-------- THE INPUT --------

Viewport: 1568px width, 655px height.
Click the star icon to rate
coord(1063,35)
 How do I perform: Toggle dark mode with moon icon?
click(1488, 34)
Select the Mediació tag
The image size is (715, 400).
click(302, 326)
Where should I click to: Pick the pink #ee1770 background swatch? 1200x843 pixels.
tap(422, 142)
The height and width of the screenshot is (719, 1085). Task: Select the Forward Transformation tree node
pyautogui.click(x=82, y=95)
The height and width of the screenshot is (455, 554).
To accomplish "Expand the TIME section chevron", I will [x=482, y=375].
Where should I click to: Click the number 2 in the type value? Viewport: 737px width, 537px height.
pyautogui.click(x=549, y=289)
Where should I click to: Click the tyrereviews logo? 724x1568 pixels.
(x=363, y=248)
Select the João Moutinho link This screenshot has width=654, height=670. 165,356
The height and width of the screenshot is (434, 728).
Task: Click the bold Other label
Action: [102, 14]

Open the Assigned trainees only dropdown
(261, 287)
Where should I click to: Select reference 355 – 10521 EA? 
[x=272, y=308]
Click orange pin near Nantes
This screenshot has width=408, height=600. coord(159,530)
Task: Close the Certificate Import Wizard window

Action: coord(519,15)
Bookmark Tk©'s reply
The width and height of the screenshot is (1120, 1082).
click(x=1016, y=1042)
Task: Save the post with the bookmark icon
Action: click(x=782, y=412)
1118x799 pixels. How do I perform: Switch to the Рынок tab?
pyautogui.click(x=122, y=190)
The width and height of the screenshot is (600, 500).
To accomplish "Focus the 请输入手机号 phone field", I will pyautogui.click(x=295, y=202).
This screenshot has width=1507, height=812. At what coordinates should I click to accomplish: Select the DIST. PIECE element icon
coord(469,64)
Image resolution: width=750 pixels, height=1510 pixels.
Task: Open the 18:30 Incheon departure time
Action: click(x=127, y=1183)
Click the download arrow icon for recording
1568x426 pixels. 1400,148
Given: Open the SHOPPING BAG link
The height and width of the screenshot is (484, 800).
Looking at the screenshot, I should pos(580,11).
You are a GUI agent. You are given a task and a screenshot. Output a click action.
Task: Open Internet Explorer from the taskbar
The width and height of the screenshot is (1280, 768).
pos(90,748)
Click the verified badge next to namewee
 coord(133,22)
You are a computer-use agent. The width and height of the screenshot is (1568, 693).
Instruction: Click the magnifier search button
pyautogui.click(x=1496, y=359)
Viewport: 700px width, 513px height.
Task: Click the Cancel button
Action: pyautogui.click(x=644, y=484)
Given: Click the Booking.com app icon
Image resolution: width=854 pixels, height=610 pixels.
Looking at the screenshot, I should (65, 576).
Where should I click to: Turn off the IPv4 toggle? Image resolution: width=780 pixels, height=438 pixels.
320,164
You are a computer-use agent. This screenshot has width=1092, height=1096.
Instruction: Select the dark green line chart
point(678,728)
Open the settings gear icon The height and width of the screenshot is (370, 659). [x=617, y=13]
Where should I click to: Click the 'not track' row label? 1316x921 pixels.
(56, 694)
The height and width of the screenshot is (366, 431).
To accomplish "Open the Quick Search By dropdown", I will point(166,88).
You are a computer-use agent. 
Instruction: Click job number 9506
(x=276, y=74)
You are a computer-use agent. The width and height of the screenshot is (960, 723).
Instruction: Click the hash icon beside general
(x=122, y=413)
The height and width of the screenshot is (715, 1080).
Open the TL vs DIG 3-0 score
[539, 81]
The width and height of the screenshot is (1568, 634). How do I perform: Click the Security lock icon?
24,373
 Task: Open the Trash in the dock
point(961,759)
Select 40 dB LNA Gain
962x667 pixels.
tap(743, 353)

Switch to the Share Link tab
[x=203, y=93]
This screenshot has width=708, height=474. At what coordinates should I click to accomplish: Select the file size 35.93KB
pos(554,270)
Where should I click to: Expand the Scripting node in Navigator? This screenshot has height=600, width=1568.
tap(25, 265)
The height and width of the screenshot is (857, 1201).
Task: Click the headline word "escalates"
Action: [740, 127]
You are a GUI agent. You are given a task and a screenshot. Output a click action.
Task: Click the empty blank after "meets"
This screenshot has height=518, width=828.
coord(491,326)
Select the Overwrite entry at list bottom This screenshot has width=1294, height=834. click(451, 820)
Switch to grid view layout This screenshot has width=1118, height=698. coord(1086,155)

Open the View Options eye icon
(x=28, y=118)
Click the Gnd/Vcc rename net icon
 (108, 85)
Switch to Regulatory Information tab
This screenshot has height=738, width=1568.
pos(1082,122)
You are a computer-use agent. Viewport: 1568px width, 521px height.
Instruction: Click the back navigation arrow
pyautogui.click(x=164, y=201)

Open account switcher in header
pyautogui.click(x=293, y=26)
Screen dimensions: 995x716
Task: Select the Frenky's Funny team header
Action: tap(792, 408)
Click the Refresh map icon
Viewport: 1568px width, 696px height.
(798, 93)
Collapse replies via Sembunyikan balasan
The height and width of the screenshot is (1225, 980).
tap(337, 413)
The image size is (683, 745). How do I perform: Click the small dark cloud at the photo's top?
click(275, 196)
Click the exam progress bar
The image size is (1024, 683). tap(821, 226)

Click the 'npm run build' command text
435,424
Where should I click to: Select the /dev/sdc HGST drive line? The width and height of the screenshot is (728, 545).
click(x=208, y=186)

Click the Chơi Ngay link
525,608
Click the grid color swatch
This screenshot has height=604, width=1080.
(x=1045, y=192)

--------

• **WHAT YOU ARE ASKED TO DO**
Select and copy each line from the data that includes the word "computer".

• **TASK RESULT**
You are a computer-use agent. The width and height of the screenshot is (1568, 693).
You are a computer-use agent. This screenshot has width=1092, height=1096.
You are a computer-use agent. 
You are a computer-use agent. The width and height of the screenshot is (960, 723).
You are a computer-use agent. Viewport: 1568px width, 521px height.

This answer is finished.